_Task requirements_. Omit the images. Reproduce each line of the records exactly as it appears.

_Screenshot grounding data_.
_ _ _ _ _ _ _

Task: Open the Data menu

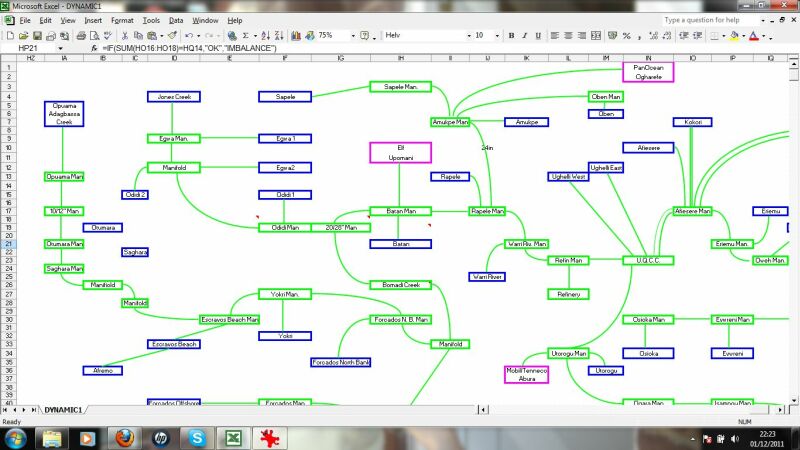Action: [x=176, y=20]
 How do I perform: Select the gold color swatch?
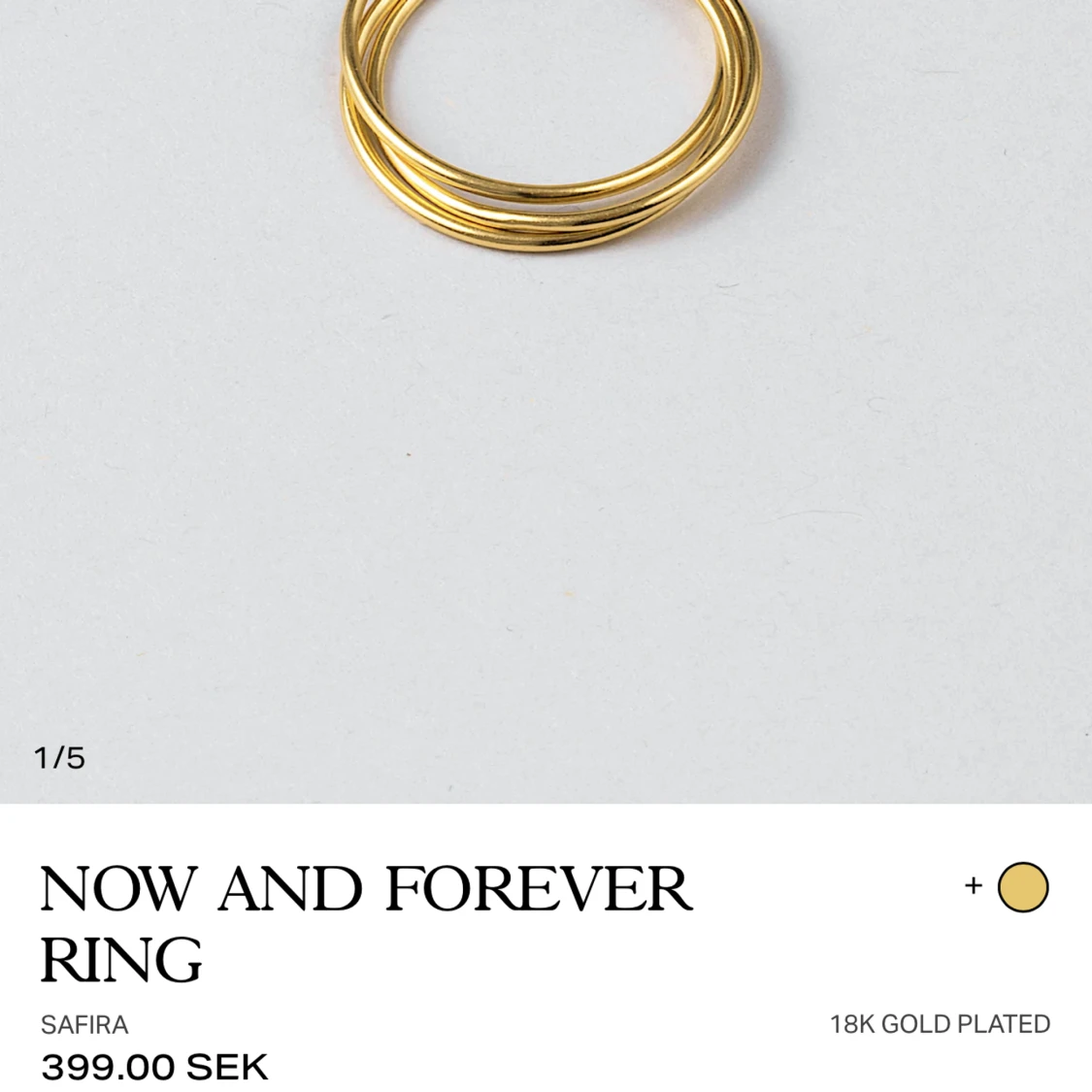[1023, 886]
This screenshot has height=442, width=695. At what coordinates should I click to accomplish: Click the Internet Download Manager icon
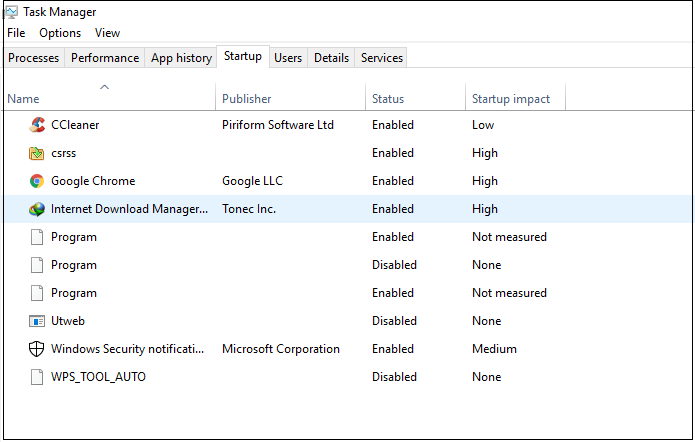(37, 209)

_ _ _ _ _ _ _

_Exercise result_.
Task: Open the Data menu

Action: [x=176, y=20]
 How do I perform: Select the gold color swatch?
[1023, 886]
This screenshot has height=442, width=695. At what coordinates should I click to accomplish: Click the Internet Download Manager icon
(37, 209)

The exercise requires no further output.